• What to do:
- 1) In the forum thread about porting the webOS keyboard to Android, which keyboard does Razor512 say adds a number row but also adds extra keys that make typing harder?
- 2) Write the next part of the forum thread about porting the webOS keyboard to Android, picking up right after its final line.

# Is there a way to port over the webos keyboard to android



## Razor512 (Aug 22, 2011)

It would be great I could get the webos virtual keyboard on android, or if that is not possible, then keep the same android keyboard look with the 100% only change being a added number row.

I have tried other android keyboards from the market place and most do not add a number row, and the one that does (hackers keyboard) adds a bunch of other keys that makes it harder to type.


----------



## chessmaster W/nook (Aug 22, 2011)

Razor512 said:


> It would be great I could get the webos virtual keyboard on android, or if that is not possible, then keep the same android keyboard look with the 100% only change being a added number row.
> 
> I have tried other android keyboards from the market place and most do not add a number row, and the one that does (hackers keyboard) adds a bunch of other keys that makes it harder to type.


It would probably be easier to just create a new keyboard that looks like the WebOS keyboard, than to port it. It could easily be based on the stock keyboard.


----------



## Colchiro (Aug 26, 2011)

• Dataset content:
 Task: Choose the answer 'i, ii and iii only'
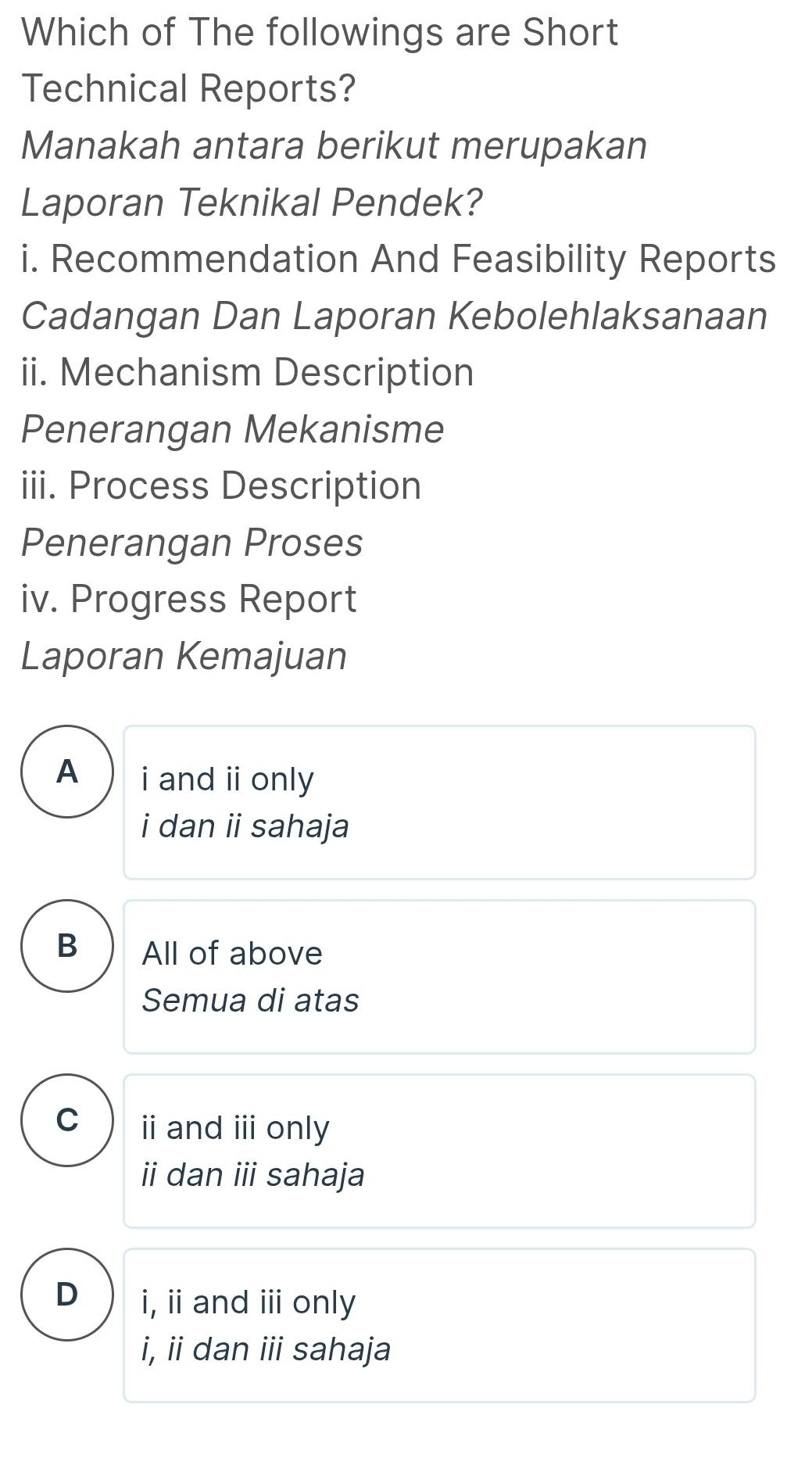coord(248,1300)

...

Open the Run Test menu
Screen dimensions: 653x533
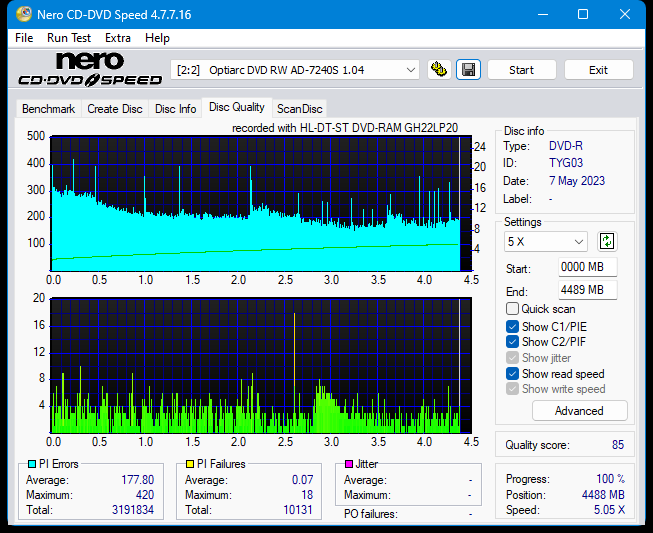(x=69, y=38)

• Per-task outputs:
- 1) The hackers keyboard.

- 2)
Your best bet is to lower your standards or keep looking. There's a LOT of keyboards out there.


----------



## HY-rowi (Jan 24, 2012)

there was this thread:

http://rootzwiki.com...ard-to-android/

so you wanna see what people say about alternatives...but that's as far as you can go.

I also saw this https://market.android.com/details?id=com.looptek.powenko.softkeyboard&feature=search_result#?t=W251bGwsMSwyLDEsImNvbS5sb29wdGVrLnBvd2Vua28uc29mdGtleWJvYXJkIl0.

not sure how good/bad it is though.


----------



## ChronoReverse (Oct 14, 2011)

Use Hacker's Keyboard and turn on the 5th row. There's many adjustments so you can even make the number row half sized like WebOS. I like having the arrows keys.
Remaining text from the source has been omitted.